The snore turned into a pig-like sound.

"Wake up!"

He did so with a start. For a moment, seeing him look around, his left hand reaching for his sword, Syrup was moved to pity the boy. For indeed, he would always be a boy in her mind.

"Sorry," he murmured.

"Restless nights then," Syrup said.

Link said nothing.

"So tell me," the witch continued as she went to one of her cupboards. "How are the draughts working?"

"Well enough."

"And how well is well enough?" Syrup asked.

"Well enough that I'll continue to use your services."

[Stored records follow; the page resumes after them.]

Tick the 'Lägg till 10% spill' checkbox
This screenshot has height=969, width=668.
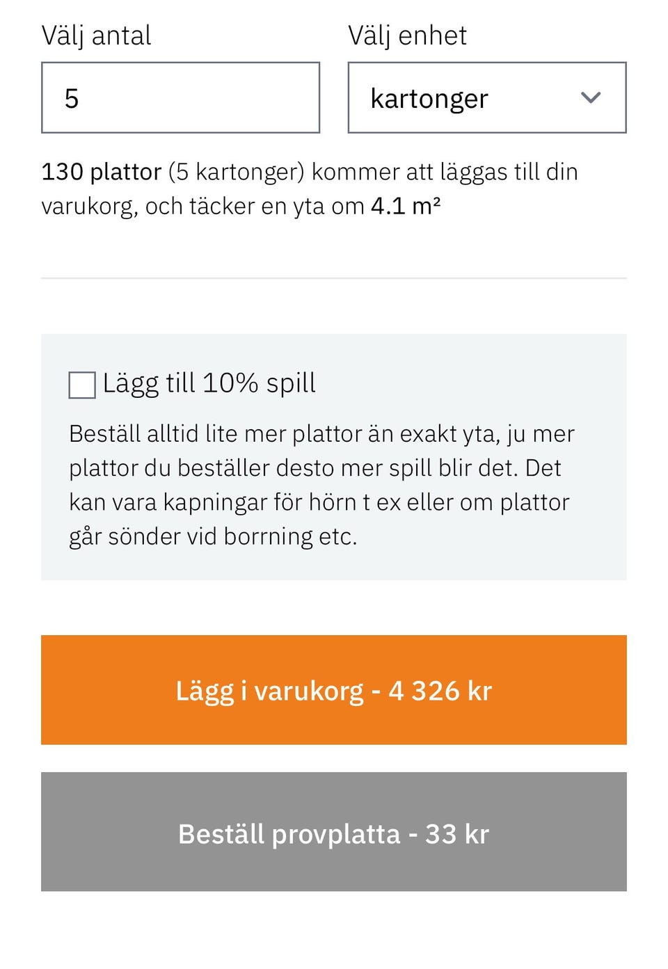(82, 385)
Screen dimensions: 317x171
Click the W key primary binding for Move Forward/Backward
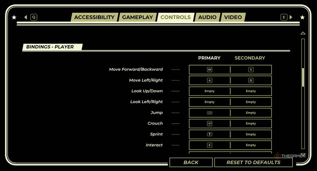click(x=209, y=70)
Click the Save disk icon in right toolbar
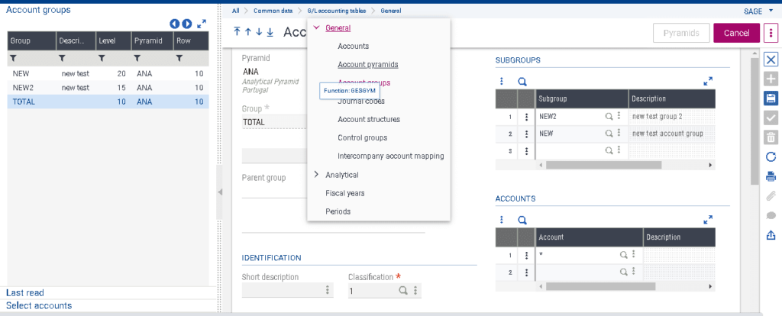782x316 pixels. click(771, 98)
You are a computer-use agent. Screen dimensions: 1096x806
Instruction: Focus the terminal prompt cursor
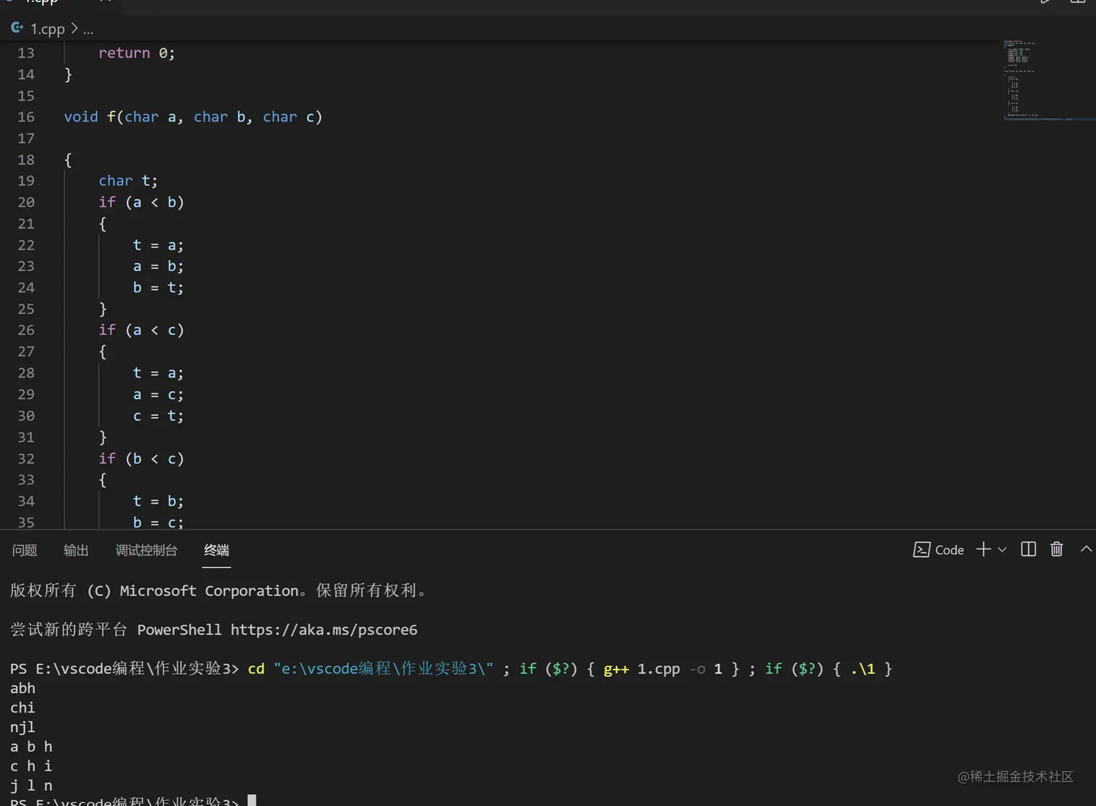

She snorted, even as she got out a bottle with a black liquid inside it. "I should remind you that my services aren't cheap." She turned around and saw that Link had already put a bag on the table.

"And then I'm reminded that being a hero pays well."

"Actually, it's monsters that provide the rupees" Link said. "And grass. You'd be surprised what you can find if you know where to look."

Syrup didn't laugh. She was too busy looking at his eyes. Eyes that were the colour of sky, surrounded by darkness the colour of the deepest sea. Appropriate, she reflected, all things considered.

"Very well," Syrup said. She handed the potion out to him. "Try this, and perhaps you may see your fair maiden."

Link reached out to take it. But Syrup wouldn't let go.

"Is something wrong?" he asked.

"I think you know there is," she said.

Link said nothing. He withdrew his hand, but he sat there, avoiding her gaze. So in shame that he couldn't meet her eyes, but not in enough shame to make him abandon this endeavour.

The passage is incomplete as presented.